- _LANGKAH PENGERJAAN_:
**1.** Jawablah pertanyaan berikut berdasarkan potongan teks.
(a) Berapa persen angka kepercayaan masyarakat terhadap lembaga peradilan dalam pemberantasan korupsi?
(b) Pada periode berapa Komisi III DPR RI membentuk Panitia Kerja Pemberantasan Mafia Hukum dan Peradilan?
(c) Pihak mana yang membentuk Satuan Tugas (Satgas) Mafia Hukum?
**2.** Kutiplah bagian potongan teks yang dimulai dari "Namun operasi khusus" dan berakhir pada "yang dianggap wajar.".
**3.** Sebutkan semua lembaga, komisi, dan tim kerja yang disebut dengan nama khususnya dalam potongan teks. Sebutan umum seperti "pemerintah" atau "lembaga peradilan" tidak termasuk.

━━━━━ POTONGAN TEKS

Angka kepercayaan masyarakat terhadap lembaga peradilan dalam pemberantasan korupsi juga dinilai masih baik atau aman (51 persen). Ada kecenderungan peningkatan dalam tren kepercayaan masyarakat terhadap lembaga-lembaga penegak hukum dan peradilan, terutama Kejaksaan.[3] Hal ini tentu tidak lepas juga dari peningkatan layanan di lingkungan peradilan yang semakin cepat dan transparan, khususnya melalui digitalisasi, seperti e-court dan database Direktori Putusan di website Mahkamah Agung.

Terlepas dari berbagai kasus yang menimpa sejumlah oknum hakim dan aparat pengadilan, tingkat kepercayaan masyarakat sebenarnya sudah cukup baik kepada sistem dan lembaga peradilan. Dalam hal ini masih banyak hakim dan institusi peradilan yang dipercaya oleh masyarakat, masih memegang teguh integritas dan profesionalitasnya.

Namun dalam rangka evaluasi, tentu menarik bagi kita para pemerhati hukum, apa yang sebenarnya menjadi kunci permasalahan (key area) dari eksistensi mafia hukum dan peradilan ini.

Kita mengetahui bersama bahwa Komisi III DPR RI, khususnya pada periode 2009-2014 lalu pernah membentuk Panitia Kerja Pemberantasan Mafia Hukum dan Peradilan bersamaan dengan Satuan Tugas (Satgas) Mafia Hukum yang dibentuk oleh Pemerintah.

Namun operasi khusus tersebut nampaknya belum mampu mencegah dan memberantas mafia hukum dan peradilan secara keseluruhan. Tantangan pada saat ini tentu sedikit berbeda dengan yang lalu, walaupun beberapa akar masalah masih saja terjadi. Beberapa permasalahan atau tantangan tersebut antara lain :

1.Pertama, masih kentalnya budaya korupsi di sistem hukum dan peradilan. Kita tentu ingat betapa mirisnya kesejahteraan hakim (gaji dan tunjangan) yang dirasa kurang memadai. Para hakim yang tergabung dalam solidaritas hakim datang kepada Komisi 3 DPR untuk memperjuangkan nasibnya.

Beruntung, mereka pada saat itu mendapat jawaban dari Presiden terpilih yang kini telah dilantik menjadi Presiden RI. Dampak secara sosial-ekonomi inilah yang mempengaruhi budaya korupsi dan gratifikasi masih seolah merupakan hal yang dianggap wajar.

━━━━━━━━━━
━━━━━ DATA YANG DISEDIAKAN

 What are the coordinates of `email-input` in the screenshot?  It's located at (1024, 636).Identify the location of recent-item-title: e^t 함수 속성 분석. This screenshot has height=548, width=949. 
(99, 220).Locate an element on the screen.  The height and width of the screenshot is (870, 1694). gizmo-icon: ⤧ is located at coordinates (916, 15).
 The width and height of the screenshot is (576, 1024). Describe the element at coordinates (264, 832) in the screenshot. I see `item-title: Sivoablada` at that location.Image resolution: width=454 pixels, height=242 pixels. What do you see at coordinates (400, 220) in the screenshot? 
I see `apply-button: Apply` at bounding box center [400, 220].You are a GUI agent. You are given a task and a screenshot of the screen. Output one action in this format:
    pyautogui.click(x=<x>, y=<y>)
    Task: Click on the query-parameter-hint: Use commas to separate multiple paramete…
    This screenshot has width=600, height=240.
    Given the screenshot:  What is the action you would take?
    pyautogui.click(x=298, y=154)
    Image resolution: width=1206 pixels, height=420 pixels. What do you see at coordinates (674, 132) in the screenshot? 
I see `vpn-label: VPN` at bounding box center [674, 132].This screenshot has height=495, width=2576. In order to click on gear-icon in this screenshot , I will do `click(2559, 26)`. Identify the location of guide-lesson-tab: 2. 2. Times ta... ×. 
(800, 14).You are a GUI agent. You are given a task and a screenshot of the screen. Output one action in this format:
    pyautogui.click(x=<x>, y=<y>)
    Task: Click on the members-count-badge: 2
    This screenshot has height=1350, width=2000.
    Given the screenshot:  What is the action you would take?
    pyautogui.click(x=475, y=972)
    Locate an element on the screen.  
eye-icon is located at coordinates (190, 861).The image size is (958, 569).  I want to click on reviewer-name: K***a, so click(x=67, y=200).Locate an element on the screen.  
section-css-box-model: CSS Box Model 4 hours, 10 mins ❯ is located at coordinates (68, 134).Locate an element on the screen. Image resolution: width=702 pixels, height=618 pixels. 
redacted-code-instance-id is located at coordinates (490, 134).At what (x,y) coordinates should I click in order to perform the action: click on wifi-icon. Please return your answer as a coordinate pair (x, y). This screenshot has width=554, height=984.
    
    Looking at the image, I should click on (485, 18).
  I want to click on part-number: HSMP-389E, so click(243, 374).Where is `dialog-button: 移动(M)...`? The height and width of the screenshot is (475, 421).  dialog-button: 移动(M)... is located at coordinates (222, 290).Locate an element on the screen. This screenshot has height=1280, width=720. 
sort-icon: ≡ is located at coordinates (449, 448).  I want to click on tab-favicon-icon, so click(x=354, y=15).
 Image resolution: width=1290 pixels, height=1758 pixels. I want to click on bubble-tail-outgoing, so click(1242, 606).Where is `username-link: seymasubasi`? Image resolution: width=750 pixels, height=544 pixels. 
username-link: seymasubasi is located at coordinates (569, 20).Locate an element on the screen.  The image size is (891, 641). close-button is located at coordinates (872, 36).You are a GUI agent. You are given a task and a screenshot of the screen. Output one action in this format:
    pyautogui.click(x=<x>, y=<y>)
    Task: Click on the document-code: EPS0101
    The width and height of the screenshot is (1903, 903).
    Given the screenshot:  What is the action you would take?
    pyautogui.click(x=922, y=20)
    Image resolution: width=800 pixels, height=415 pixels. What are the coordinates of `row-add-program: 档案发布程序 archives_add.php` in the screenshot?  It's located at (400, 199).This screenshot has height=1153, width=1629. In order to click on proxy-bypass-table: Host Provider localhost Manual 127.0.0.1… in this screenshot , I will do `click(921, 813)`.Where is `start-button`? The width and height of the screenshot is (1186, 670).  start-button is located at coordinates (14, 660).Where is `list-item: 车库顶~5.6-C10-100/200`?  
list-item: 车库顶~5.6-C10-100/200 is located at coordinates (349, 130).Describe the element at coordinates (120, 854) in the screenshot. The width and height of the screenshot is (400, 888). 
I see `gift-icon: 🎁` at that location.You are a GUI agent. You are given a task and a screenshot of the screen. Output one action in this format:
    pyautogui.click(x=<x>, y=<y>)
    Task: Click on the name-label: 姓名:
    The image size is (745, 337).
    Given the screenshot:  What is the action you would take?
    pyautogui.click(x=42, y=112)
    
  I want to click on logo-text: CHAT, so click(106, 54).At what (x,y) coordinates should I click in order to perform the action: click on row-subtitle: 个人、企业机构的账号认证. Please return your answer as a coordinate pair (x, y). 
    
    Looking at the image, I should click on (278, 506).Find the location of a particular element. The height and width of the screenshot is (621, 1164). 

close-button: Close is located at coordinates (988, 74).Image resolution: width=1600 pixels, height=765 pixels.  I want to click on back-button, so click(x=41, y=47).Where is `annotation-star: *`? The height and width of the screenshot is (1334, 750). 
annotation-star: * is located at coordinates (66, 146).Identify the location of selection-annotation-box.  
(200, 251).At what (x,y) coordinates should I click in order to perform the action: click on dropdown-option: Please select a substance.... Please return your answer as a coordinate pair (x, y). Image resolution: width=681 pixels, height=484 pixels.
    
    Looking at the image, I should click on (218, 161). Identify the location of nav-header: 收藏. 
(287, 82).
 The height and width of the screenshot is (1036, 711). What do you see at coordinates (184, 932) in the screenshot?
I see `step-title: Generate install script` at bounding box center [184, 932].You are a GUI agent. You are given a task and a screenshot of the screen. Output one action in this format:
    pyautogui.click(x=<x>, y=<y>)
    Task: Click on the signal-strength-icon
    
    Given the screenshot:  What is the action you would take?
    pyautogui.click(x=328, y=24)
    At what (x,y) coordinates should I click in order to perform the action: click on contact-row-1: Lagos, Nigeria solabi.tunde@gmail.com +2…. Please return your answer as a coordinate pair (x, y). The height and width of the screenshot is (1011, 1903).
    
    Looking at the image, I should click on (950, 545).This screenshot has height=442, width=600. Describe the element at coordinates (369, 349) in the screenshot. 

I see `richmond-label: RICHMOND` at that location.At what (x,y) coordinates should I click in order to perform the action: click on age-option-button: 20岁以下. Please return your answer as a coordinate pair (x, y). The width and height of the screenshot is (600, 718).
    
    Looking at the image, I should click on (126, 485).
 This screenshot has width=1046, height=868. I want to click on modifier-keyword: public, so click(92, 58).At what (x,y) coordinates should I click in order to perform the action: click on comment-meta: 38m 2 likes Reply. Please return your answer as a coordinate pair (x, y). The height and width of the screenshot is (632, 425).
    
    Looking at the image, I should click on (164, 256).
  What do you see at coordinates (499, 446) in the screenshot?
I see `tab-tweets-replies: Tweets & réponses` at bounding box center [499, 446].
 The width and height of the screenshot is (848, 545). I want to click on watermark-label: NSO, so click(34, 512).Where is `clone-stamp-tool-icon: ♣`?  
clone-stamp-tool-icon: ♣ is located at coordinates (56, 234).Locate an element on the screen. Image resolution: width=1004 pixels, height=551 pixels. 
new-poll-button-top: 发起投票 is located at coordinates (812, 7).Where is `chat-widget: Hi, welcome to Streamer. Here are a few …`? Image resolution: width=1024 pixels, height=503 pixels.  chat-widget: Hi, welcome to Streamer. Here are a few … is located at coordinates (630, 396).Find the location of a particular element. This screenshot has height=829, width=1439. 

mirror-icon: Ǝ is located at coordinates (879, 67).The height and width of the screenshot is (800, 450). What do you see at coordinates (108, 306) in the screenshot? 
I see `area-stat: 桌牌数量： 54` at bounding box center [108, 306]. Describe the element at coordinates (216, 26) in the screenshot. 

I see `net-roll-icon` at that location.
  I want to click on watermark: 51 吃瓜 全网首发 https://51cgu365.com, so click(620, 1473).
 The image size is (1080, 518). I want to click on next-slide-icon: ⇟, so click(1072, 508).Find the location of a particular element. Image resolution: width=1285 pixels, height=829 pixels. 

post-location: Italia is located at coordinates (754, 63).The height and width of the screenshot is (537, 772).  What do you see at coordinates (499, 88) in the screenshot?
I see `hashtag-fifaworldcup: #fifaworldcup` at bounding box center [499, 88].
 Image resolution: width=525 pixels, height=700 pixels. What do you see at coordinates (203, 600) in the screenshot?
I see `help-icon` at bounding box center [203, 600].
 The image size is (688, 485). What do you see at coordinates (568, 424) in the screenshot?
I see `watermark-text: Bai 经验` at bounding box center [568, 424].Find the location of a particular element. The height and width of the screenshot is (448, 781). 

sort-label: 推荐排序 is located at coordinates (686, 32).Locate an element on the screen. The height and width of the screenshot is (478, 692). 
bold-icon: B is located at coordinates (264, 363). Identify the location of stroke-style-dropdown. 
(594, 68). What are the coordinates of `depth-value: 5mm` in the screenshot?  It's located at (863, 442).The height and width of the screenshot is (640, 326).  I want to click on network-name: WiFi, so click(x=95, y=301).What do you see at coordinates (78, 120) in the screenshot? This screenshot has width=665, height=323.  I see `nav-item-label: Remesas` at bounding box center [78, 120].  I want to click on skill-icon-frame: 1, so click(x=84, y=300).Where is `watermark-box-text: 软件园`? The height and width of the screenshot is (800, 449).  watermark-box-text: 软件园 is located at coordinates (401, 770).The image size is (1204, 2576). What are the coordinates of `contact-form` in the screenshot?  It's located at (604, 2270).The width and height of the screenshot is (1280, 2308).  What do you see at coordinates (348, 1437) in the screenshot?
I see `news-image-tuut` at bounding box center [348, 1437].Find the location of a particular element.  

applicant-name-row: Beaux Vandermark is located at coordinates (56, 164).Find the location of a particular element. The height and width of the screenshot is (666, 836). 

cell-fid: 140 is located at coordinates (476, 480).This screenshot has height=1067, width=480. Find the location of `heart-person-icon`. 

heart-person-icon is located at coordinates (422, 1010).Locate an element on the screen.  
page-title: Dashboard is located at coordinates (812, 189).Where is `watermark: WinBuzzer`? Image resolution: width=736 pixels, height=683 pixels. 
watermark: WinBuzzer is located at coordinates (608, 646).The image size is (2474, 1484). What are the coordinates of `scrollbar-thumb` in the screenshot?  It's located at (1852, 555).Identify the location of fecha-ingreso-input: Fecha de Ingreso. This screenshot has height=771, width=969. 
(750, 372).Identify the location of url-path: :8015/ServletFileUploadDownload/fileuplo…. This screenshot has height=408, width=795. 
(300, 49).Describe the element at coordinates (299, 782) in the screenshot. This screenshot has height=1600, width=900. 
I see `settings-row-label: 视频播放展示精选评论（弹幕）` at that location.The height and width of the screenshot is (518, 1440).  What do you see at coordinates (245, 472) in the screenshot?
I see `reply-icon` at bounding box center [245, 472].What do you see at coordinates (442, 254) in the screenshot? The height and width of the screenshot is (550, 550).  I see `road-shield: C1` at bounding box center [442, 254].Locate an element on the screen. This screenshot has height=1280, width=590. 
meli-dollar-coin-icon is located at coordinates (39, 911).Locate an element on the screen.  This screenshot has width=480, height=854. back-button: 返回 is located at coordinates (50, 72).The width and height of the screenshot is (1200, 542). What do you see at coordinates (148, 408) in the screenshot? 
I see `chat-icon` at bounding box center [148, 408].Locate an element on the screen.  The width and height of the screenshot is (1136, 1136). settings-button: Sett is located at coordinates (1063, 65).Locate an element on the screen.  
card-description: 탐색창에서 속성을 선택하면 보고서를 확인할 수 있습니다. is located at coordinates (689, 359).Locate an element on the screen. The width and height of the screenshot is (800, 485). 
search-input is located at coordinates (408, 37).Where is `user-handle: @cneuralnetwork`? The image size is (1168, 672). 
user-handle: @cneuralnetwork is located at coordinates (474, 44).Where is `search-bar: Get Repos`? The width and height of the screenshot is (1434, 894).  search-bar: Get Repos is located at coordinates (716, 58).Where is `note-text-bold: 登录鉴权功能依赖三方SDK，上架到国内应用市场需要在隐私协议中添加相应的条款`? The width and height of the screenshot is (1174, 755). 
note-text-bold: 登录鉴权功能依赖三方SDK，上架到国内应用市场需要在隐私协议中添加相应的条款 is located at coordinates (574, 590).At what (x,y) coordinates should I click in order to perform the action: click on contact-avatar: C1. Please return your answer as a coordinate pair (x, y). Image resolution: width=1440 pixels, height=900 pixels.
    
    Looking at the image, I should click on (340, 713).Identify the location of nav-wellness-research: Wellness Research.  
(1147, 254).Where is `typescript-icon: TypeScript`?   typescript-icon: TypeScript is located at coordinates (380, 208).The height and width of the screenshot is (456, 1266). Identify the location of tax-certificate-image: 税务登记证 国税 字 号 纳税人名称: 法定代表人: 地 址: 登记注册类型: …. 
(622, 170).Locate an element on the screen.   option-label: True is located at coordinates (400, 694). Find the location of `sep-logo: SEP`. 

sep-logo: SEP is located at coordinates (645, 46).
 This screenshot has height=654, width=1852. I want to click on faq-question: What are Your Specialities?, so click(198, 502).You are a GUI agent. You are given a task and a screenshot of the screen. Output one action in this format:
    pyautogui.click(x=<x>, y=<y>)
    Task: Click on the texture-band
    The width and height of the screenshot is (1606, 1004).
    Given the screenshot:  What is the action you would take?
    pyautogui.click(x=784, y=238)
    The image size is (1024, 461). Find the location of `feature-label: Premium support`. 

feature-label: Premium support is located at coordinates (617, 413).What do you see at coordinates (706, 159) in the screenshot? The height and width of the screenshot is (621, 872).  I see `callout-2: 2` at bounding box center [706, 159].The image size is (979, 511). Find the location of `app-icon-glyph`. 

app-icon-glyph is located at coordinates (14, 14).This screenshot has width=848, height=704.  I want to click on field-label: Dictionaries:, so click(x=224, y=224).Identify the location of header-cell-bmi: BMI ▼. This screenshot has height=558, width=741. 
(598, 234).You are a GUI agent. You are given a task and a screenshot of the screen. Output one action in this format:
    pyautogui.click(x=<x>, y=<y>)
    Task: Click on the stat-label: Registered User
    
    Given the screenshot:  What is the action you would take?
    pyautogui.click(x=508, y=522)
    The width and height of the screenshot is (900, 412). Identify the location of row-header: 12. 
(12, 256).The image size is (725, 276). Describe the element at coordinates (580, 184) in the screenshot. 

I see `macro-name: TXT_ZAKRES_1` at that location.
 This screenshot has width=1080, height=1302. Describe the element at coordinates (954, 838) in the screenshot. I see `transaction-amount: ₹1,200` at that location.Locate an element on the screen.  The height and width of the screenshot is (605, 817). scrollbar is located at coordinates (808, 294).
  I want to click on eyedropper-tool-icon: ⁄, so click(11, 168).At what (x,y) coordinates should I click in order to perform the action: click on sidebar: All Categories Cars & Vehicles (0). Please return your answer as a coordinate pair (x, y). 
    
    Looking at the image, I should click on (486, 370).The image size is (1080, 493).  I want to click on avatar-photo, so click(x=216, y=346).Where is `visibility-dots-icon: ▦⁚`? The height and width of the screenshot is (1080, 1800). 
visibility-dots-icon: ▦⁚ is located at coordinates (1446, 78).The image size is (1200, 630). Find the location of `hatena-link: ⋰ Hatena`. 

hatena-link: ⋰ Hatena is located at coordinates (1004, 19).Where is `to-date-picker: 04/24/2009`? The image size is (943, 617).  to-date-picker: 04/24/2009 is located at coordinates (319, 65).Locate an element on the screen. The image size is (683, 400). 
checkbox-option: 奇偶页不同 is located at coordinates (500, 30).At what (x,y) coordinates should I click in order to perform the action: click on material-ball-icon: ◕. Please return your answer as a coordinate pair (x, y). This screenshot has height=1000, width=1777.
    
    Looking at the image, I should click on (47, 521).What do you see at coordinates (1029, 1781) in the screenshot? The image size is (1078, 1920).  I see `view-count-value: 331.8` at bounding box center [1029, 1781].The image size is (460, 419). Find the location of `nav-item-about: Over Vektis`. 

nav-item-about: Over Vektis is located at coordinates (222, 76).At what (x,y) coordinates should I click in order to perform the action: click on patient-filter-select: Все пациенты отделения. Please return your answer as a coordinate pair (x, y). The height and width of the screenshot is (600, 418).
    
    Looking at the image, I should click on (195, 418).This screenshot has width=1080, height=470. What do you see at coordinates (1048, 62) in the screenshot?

━━━━━━━━━━

- _JAWABAN TUGAS_:
**1.**
(a) 51 persen
(b) Periode 2009-2014
(c) Pemerintah

**2.**
Namun operasi khusus tersebut nampaknya belum mampu mencegah dan memberantas mafia hukum dan peradilan secara keseluruhan. Tantangan pada saat ini tentu sedikit berbeda dengan yang lalu, walaupun beberapa akar masalah masih saja terjadi. Beberapa permasalahan atau tantangan tersebut antara lain :

1.Pertama, masih kentalnya budaya korupsi di sistem hukum dan peradilan. Kita tentu ingat betapa mirisnya kesejahteraan hakim (gaji dan tunjangan) yang dirasa kurang memadai. Para hakim yang tergabung dalam solidaritas hakim datang kepada Komisi 3 DPR untuk memperjuangkan nasibnya.

Beruntung, mereka pada saat itu mendapat jawaban dari Presiden terpilih yang kini telah dilantik menjadi Presiden RI. Dampak secara sosial-ekonomi inilah yang mempengaruhi budaya korupsi dan gratifikasi masih seolah merupakan hal yang dianggap wajar.

**3.**
- Kejaksaan
- Mahkamah Agung
- Komisi III DPR RI
- Panitia Kerja Pemberantasan Mafia Hukum dan Peradilan
- Satuan Tugas (Satgas) Mafia Hukum